I have a simple model for a company with two farms, growing two crops (apples and pears) on each farm. The first step is just to multiply the number of trees by the amount of fruit on each tree.
The amount of fruit on each tree is simulated (across farms and crops).
I face at least three decisions when modeling this in R:
- How to structure the variables
- How to simulate
- How to multiply a simulated variable with a non-simulated variable
I want it to work even if I add another crop and/or farm - and ideally even if I add another dimension, e.g. crop variety (Granny Smith etc). I also want to refer to farms and crops by name, not by an index number.

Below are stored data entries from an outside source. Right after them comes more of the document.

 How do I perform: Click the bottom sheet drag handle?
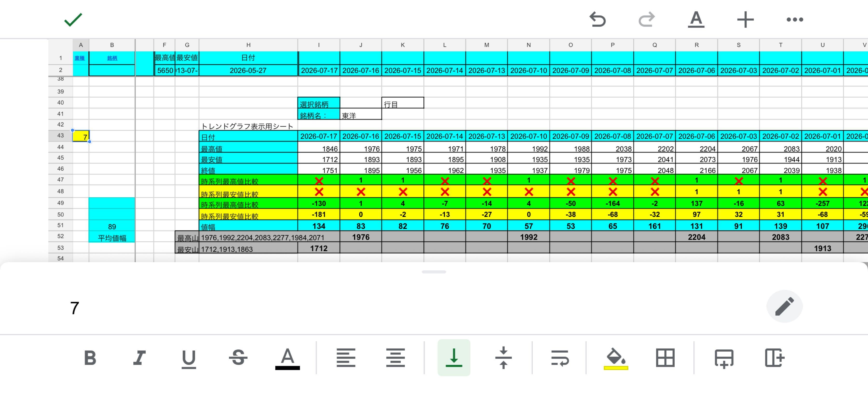pyautogui.click(x=434, y=272)
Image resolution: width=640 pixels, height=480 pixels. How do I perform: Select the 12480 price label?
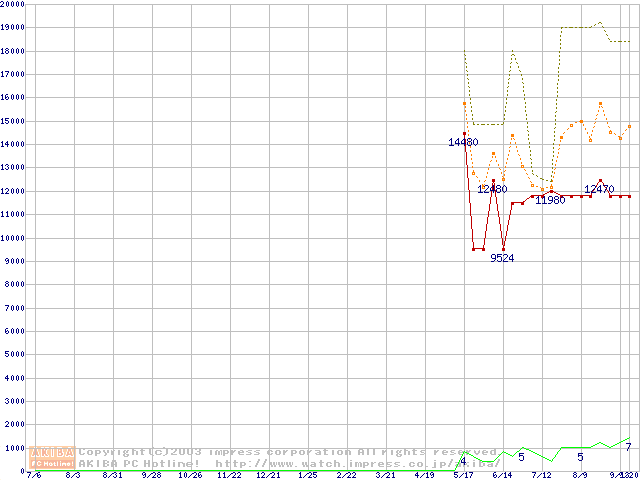492,189
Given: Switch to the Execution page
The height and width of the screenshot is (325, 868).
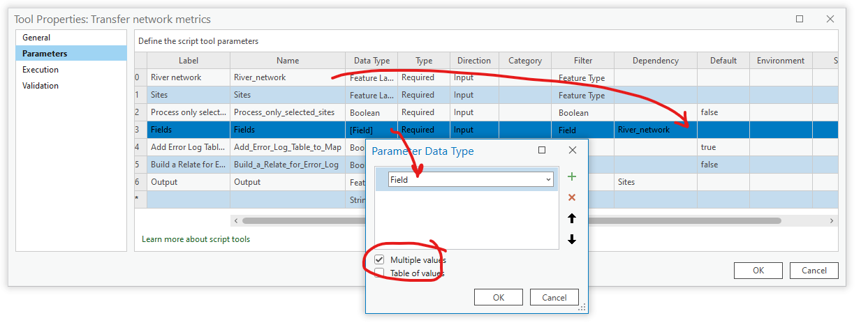Looking at the screenshot, I should [x=41, y=70].
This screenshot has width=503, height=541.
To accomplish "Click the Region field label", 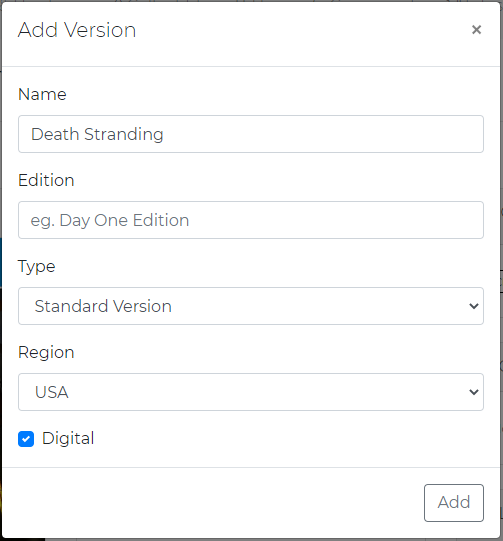I will point(46,353).
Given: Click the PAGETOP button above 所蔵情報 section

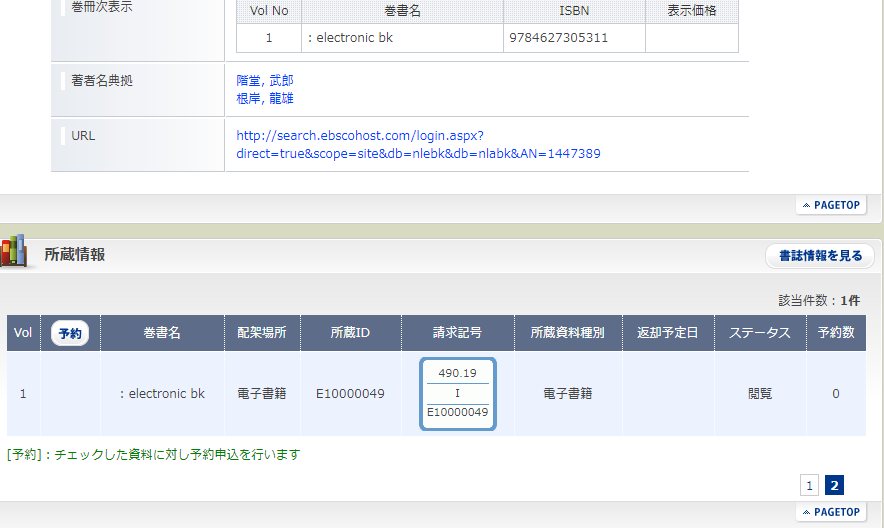Looking at the screenshot, I should 831,205.
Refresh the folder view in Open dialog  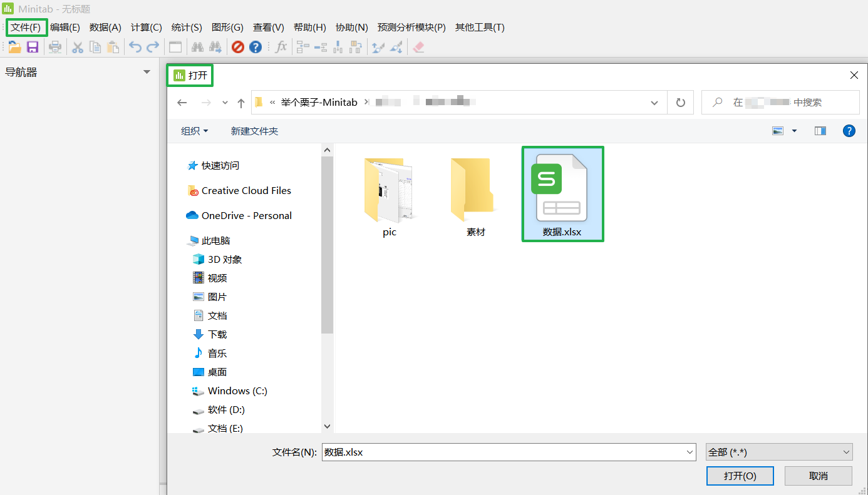[x=680, y=103]
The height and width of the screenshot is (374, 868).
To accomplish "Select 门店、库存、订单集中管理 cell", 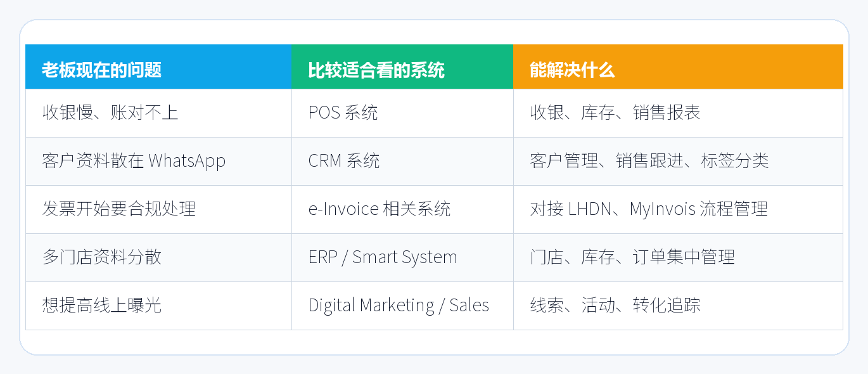I will coord(678,257).
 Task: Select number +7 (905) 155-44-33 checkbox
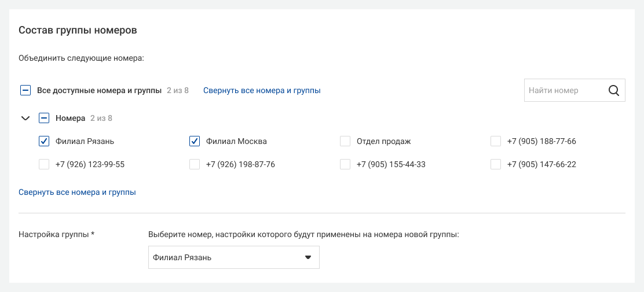pyautogui.click(x=345, y=164)
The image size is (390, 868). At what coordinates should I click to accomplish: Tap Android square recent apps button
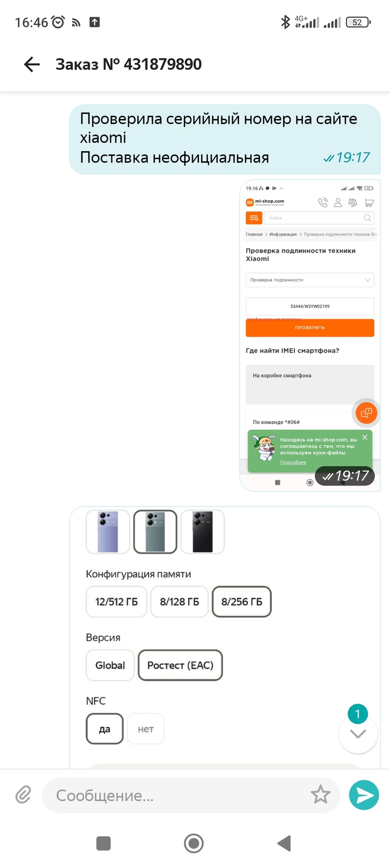click(x=103, y=843)
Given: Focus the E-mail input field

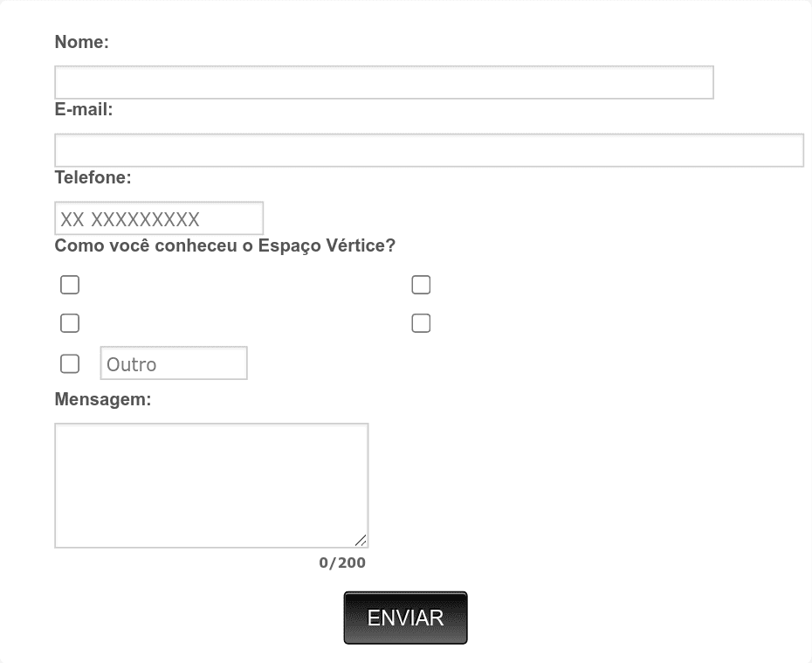Looking at the screenshot, I should coord(429,150).
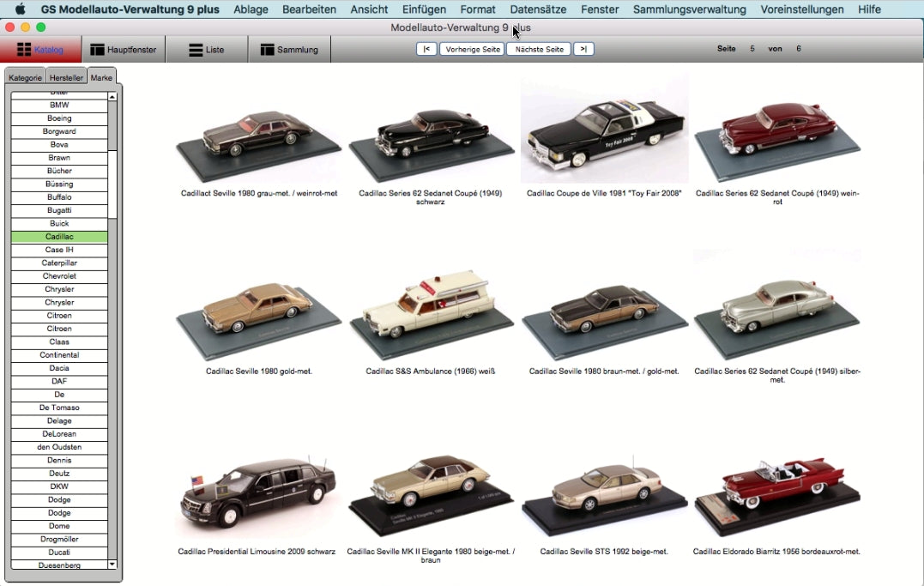Open the Hauptfenster view

click(123, 50)
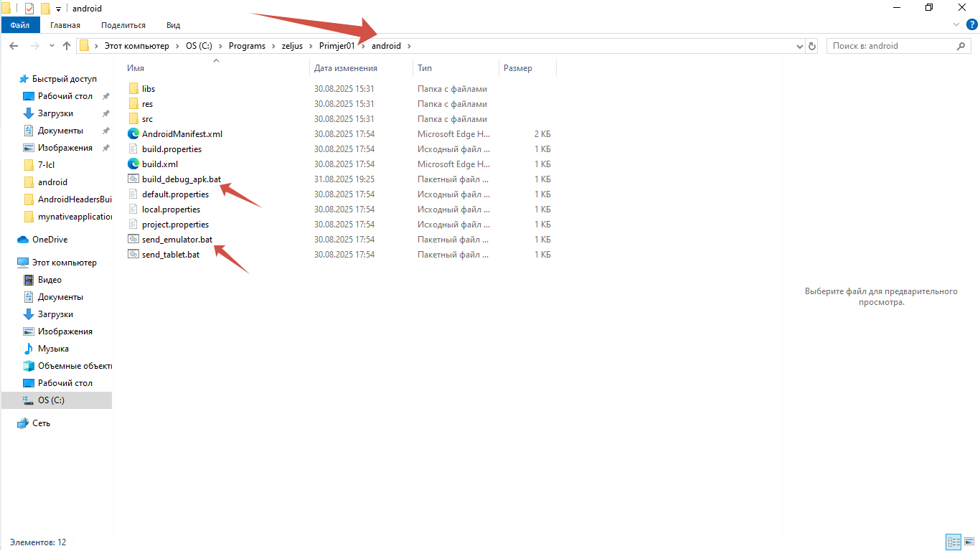This screenshot has width=980, height=551.
Task: Open the Вид ribbon tab
Action: (x=173, y=25)
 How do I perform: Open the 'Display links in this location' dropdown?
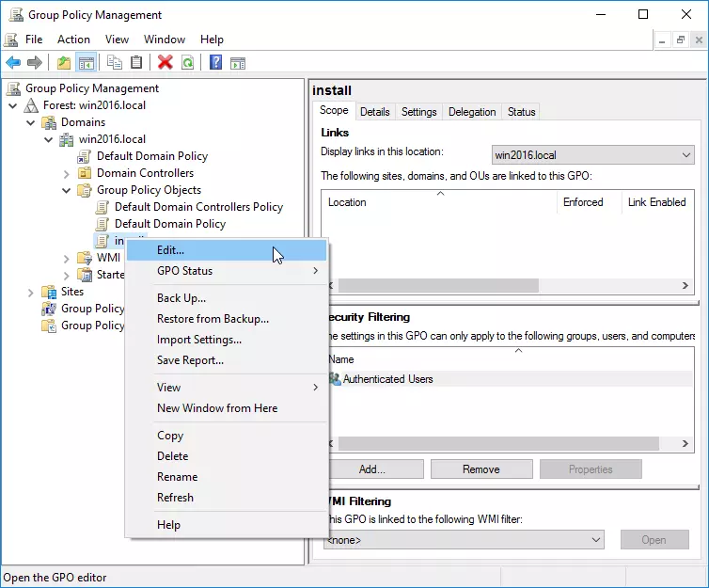click(x=592, y=154)
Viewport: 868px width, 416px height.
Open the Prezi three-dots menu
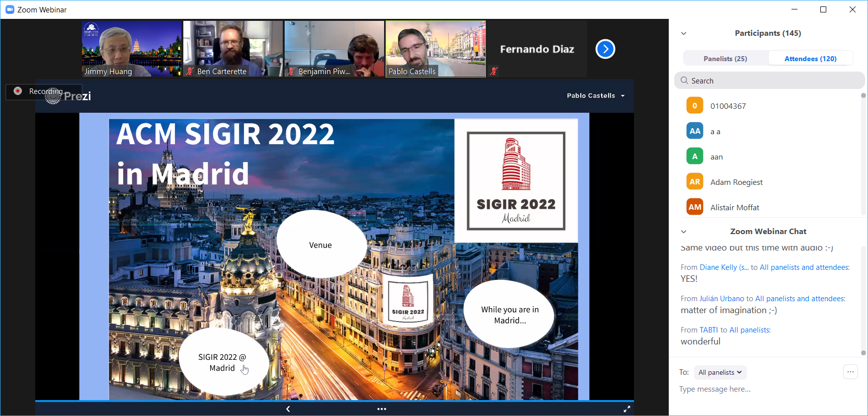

Here is the approach I have come up with. It works, but it is hard to add another dimension, and it is a lot of code. Is there a neater way?
To structure the variables:
farms <- c('Farm 1', 'Farm 2');
crops <- c('Pear', 'Apple');
params <- c('mean','sd');
numTrees <- array(0, dim=c(length(farms), length(crops)), dimnames=list(farms,crops));
fruitPerTree <- array(0, dim=c(length(farms), length(varieties), length(params)),
dimnames=list(farms,varieties,params));
# input data e.g.
numTrees['Farm 1', 'Pear'] = 100
# and
fruitPerTree['Farm 1', 'Pear', 'mean'] = 50
To simulate:
simNormal2D <- function(dataVar, numSims) {
#
# Generate possible outcomes for dataVar (e.g. fruitPerTree).
# It generates them for each value of the first two dimensions.
#
# Args:
# dataVar: 3-dimensional array,
# with 3rd dim being the normal params
# numSims: integer, e.g. 10000
#
# e.g. sims <- simNormal2D(fruitPerTree, 10000)
#
# Returns:
# a 3D array with 3rd dimension indexing the simulated results
#
dims <- dimnames(dataVar);
sims <- array(dim=c(length(dims[[1]]), length(dims[[2]]), 0),
dimnames=list(dims[[1]], dims[[2]], NULL));
for(x in dims[[1]]) {
for(y in dims[[2]]) {
sim <- rnorm(numSims, dataVar[x, y, 'mean'],
dataVar[x, y, 'sd'] );
sims <- append(sims, sim);
}
}
# R fills array from first arg columnwise, so dims are reversed
sims <- array(sims, c(numSims, length(dims[[2]]),
length(dims[[1]])),
dimnames=list(c(1:numSims), dims[[2]], dims[[1]]));
# reverse them back again
sims <- aperm(sims, c(3,2,1));
return(sims);
}
simFruitPerTree <- simNormal2D(fruitPerTree, numSims);
To multiply simFruitPerTree
and numTrees
, I find I first have to perform a manual broadcast:
simNumTrees <- array(numTrees, dim=c(length(dims[[1]]), length(dims[[2]]), numSims),
dimnames=list(dims[[1]], dims[[2]], c(1:numSims)));
simTotalFruit <- simFruitPerTree * simNumTrees;
For comparison, in Python (which I know better than R), I can perform all these steps in a few lines by using tuples to index a dictionary, along with two dictionary comprehensions, e.g.:
fruit_per_tree = {}
fruit_per_tree[('Farm 1', 'Pear')] = (50, 15) # normal params
sim_fruit_per_tree = {key: random.normal(*params, size=num_sims)
for key, params in fruit_per_tree.items() }
sim_total_fruit = {key: sim_fruit_per_tree[key]*num_trees[key] for key in num_trees }
Is there an easy way in R too? Thanks!